Wer Einsicht in Krankenakten hat, erhält einen Bericht über die medizinische Einschätzung eines Patienten, einen sog. Arztbericht von höchster pragmatischer Sachlichkeit. Dem kundigen Leser erschließt sich das Fachchinesisch, allen anderen nur schwer. Der dazugehörige Bericht des betroffenen kranken Menschen erschließt sich gut ohne dezidierte Fachkenntnis und es tut ihm unendlich gut, von seinem Widerfahrnis künden zu dürfen in dem Wissen, ein Ohr gefunden zu haben. Heilend ist – abgesehen vom immer erfolgreicheren Bemühen der Ärzte – allein schon die Qualität des Zuhörens. Heilend auch das Aussprechenkönnen, das sich-aussprechen-können des Leidenden.

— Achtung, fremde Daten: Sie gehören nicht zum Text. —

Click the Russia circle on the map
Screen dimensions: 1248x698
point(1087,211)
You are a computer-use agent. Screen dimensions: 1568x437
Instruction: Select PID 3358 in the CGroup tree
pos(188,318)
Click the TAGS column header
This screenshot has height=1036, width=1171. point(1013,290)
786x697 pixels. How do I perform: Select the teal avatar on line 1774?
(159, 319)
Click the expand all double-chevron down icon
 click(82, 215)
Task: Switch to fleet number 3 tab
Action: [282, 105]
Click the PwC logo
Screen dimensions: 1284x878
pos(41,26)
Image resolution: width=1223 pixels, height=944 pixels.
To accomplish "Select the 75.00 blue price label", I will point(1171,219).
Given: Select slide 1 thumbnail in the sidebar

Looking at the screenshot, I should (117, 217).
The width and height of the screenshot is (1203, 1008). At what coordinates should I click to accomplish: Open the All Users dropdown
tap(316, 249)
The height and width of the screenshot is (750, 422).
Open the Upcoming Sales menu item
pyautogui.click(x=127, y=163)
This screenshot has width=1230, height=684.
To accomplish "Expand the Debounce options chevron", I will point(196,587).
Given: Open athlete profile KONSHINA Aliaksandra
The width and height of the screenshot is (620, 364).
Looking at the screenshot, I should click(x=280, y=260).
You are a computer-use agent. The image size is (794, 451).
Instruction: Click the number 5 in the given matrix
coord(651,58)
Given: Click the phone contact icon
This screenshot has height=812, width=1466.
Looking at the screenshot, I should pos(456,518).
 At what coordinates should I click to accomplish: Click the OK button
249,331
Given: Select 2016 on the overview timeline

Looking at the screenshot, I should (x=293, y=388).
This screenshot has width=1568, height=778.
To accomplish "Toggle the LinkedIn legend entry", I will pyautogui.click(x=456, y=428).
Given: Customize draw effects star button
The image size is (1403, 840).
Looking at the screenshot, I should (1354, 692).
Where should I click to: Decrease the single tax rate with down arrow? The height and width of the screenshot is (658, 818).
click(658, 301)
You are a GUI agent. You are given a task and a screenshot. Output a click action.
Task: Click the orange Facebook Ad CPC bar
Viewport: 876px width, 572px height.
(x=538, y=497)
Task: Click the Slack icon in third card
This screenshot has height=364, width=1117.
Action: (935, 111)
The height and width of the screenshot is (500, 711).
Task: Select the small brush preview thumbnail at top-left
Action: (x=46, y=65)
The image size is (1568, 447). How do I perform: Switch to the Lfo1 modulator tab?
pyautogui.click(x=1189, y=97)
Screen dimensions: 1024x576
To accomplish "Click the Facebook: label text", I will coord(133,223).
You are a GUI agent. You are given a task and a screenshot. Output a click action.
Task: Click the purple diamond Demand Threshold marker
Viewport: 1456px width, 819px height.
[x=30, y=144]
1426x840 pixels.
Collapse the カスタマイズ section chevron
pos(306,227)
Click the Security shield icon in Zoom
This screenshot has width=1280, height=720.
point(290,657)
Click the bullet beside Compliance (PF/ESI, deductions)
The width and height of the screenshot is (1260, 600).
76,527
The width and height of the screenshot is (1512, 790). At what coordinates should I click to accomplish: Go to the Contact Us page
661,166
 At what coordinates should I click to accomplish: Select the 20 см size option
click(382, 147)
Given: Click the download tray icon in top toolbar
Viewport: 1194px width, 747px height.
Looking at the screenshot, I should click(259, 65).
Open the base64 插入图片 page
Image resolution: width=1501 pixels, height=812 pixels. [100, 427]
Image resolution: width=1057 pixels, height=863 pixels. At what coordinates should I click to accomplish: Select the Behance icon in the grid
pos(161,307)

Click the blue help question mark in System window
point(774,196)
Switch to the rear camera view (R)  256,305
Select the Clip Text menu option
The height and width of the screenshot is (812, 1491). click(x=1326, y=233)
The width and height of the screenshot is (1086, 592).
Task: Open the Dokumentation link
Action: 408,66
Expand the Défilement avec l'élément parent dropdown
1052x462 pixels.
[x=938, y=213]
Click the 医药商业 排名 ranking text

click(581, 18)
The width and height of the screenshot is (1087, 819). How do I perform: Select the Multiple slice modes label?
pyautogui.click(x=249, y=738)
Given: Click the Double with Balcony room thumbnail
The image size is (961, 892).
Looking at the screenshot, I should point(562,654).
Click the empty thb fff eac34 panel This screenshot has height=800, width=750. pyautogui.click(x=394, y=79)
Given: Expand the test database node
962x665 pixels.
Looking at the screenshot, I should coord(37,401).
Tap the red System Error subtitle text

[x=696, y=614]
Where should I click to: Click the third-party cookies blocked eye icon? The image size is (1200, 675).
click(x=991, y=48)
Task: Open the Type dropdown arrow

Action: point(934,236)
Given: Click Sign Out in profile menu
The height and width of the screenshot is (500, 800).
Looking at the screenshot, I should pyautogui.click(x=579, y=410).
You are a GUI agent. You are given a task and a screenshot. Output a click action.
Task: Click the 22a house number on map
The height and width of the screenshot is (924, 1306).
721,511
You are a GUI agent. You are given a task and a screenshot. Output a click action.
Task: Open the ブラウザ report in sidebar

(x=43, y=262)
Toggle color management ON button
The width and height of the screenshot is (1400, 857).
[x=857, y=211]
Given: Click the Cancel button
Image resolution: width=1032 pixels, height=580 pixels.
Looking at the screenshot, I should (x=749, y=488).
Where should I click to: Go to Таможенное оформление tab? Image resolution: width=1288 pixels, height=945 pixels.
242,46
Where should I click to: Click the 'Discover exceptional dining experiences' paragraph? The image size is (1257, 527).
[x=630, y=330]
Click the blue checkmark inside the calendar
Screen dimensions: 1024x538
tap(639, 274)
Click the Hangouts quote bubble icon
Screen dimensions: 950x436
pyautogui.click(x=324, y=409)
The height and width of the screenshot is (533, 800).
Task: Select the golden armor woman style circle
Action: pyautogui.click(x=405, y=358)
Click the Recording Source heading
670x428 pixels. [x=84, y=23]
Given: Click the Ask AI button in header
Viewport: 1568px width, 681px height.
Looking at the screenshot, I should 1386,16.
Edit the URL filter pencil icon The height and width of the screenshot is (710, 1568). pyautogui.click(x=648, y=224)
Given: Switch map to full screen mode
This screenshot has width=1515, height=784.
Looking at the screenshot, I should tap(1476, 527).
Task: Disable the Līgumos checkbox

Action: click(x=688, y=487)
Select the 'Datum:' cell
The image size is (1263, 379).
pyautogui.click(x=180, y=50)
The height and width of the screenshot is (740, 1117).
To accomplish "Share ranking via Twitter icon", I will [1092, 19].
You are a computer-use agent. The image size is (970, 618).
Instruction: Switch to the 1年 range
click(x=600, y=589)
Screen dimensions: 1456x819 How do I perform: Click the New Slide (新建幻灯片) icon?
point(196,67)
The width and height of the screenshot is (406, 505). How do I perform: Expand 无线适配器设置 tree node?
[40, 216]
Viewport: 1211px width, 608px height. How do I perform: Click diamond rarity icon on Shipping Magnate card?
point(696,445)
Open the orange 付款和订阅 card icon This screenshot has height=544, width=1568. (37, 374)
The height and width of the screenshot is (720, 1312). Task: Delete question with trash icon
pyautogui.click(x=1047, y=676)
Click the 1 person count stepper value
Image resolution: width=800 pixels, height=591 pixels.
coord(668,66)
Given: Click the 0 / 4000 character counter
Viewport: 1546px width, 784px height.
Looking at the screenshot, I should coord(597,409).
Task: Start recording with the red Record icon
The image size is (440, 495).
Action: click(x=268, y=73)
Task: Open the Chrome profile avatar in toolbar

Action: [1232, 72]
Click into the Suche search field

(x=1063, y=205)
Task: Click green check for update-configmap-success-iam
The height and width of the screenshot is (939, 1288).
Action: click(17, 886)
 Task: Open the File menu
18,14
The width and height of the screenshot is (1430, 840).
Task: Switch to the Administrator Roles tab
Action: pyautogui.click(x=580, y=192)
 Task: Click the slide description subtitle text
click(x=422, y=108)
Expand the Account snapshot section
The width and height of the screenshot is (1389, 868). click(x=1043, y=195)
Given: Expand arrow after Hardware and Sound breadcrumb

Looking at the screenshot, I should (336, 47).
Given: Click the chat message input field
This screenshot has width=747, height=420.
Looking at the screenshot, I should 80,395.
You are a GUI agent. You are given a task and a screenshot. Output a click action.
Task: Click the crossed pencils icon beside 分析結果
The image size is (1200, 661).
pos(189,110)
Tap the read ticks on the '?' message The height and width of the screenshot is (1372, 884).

Davon profitieren die Zuhörenden gleichermaßen, lässt sich doch aus dem Erzählten, der Lebensgeschichte entnehmen, wie es zur Erkrankung kommen und was zu ihrer Linderung beitragen konnte. Erzählungen von Erkrankten sind Bericht, Verkündung, Deutung, Weissagung, also: NARRATIVE.
Ähnliches finden wir auch in anderen sozialen Zusammenhängen, in der Justiz bei der Urteilsverkündung, nachdem alle anderen Narrative angehört wurden, nach absolvierten Prüfungen oder Bewährungsproben, dramatischen Ereignissen, etc.
Wir erzählen uns davon. Zum Nutzen anderer.
So ist das auch mit der Religion.
Kirchengemeinden sind in unserer deutschen Wirklichkeit die wohl einzigen Orte, an denen noch gesungen wird. (Früher sang man auch zu Hause.) Die alten Liedertexte werden im Vollzug gemeinsamen Gesanges aktualisiert und gewinnen auf wunderbare Art weissagenden Charakter.
Ich singe dir mit Herz und Mund,
Herr, meines Herzens Lust,
ich sing und mach auf Erden kund,
was mit von dir bewusst…
Du füllst des Lebens Mangel aus
mit dem, was ewig steht
und führst uns in des Himmels Haus,
wenn uns die Erd entgeht.
(Psalm 116,12)
Jesus sprach zu dem Geheilten: Geh hin in dein Haus zu den Deinen und verkünde ihnen, welch große Dinge der Herr an dir getan und wie er sich deiner erbarmt hat.